Yaba is a mixture of methamphetamine and caffeine and is really cheap to buy and hundreds of thousands of people in Bangladesh have become addicted to it. As a result, there has been a lot of harsh responses from officials with a lot of people killed in alleged crossfires.
Mohammed was an addict. And after staying awake for a long time, he would crash. Mohammed’s yaba habit started at work in Dhaka. At first, Mohammed enjoyed the benefits his colleague described he would enjoy. But they were unexpectedly short-lived. Mohammed began behaving erratically and came close to breakdown.
“I was awake for seven, eight, even 10 days at a time. I was taking yaba in the morning, the afternoon, in the evening, again late at night, and then working all night and not going to bed.”

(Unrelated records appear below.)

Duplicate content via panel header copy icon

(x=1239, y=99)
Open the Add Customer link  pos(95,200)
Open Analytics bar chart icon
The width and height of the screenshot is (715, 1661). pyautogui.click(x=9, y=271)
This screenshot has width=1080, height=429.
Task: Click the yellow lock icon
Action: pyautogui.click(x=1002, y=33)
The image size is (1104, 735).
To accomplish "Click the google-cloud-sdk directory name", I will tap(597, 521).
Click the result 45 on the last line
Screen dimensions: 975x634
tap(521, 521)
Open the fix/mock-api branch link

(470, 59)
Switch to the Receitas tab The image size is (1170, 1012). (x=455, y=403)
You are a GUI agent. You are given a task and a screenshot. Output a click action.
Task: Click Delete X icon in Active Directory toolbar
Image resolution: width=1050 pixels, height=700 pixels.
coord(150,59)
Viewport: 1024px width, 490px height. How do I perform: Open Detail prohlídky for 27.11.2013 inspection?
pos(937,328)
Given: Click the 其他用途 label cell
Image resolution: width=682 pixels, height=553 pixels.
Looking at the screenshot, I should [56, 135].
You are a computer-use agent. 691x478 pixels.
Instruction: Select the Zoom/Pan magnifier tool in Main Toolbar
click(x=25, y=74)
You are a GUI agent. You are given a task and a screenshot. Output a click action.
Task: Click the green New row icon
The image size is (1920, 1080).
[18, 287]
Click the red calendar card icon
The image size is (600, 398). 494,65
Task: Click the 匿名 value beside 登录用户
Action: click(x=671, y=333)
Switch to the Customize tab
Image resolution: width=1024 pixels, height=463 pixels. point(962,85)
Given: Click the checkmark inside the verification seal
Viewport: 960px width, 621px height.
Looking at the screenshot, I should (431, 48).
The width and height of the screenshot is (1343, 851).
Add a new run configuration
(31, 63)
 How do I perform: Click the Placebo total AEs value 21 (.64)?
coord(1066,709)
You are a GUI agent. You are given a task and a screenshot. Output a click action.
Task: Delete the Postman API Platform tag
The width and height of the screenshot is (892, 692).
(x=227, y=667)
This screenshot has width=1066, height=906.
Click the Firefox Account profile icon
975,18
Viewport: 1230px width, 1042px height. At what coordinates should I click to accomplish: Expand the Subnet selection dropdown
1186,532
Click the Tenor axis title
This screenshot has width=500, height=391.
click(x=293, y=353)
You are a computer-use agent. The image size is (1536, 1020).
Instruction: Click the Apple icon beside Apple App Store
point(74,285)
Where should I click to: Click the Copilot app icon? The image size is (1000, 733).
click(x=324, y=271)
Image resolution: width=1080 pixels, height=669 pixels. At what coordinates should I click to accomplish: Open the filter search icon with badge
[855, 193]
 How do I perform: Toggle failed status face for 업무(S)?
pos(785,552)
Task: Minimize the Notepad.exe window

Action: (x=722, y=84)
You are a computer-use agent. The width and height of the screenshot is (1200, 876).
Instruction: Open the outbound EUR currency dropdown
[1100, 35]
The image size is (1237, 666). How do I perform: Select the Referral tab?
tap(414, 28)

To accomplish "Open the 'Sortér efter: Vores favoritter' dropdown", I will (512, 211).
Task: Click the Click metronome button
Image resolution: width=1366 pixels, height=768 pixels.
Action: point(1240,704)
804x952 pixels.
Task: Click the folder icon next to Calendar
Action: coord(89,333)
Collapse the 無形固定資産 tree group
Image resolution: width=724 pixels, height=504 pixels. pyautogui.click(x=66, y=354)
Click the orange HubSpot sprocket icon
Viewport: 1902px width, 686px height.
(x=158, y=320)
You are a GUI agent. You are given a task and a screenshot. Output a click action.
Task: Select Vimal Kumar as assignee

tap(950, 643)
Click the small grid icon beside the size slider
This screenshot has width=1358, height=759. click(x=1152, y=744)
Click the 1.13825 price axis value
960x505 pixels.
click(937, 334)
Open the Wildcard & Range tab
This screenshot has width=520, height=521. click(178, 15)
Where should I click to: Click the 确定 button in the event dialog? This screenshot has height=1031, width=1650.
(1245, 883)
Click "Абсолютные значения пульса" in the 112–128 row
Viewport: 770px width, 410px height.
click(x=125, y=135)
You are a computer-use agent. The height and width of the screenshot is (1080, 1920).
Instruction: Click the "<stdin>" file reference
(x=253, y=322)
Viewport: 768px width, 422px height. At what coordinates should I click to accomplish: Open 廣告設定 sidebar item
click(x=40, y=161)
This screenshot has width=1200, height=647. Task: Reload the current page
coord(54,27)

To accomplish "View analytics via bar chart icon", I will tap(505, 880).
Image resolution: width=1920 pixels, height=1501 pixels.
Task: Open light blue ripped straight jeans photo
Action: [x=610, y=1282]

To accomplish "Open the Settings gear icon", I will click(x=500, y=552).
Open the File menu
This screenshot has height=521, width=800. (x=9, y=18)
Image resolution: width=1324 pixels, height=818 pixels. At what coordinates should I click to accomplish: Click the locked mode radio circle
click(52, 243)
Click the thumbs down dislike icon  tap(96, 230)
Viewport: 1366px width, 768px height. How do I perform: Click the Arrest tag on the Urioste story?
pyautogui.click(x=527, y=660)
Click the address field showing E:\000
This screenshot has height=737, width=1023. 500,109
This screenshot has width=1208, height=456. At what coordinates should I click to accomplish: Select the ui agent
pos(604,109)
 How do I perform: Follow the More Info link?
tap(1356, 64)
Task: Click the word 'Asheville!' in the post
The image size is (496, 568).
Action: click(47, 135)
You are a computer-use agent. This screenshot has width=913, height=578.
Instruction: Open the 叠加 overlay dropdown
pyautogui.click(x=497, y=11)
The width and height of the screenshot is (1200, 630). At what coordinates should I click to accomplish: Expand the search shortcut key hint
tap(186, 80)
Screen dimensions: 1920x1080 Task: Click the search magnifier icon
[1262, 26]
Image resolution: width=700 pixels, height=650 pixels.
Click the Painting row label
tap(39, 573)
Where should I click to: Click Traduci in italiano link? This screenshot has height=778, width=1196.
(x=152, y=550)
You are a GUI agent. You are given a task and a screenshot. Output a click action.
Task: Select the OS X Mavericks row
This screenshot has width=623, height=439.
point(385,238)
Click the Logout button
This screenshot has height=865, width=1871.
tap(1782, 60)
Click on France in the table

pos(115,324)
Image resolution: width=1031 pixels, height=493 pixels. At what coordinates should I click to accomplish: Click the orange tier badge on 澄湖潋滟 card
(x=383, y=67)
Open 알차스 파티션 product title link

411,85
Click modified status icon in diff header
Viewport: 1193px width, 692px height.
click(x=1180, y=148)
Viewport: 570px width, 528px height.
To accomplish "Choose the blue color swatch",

“I would black out. I totally went down. After two or three days I would wake, have food, and go to bed again. But if I had any yaba, I would take it – if you have a single pill left, you will take it.”
“Our import business was with Japan so we had to work at night because of the time difference. One of my colleagues told me about yaba. He said that if I take it, it will help me stay awake, be more energetic and to work hard in the morning and late at night.”
“In the early stages of using yaba it has a lot of positive effects. Everything is enhanced with yaba,” says Dr Ashique Selim, a consultant psychiatrist specialising in addiction.
“You become more sociable… You enjoy music, cigarettes and sex more. In Bangladesh there’s a very unhealthy association between yaba and sex – you’re awake longer, you’ve got more energy, you feel more confident. If you stop using yaba, there are no withdrawal symptoms, it’s not like alcohol or heroin. But it’s the effects of yaba that are really addictive. It’s a very, very dangerous drug.”
Yaba is manufactured illicitly in industrial quantities in Myanmar and it first appeared in Bangladesh in 2002 and its use, and ultimately, its abuse has gone up since then. it is smuggled into Bangladesh in the far south-east of the country, where the border partly follows the River Naf.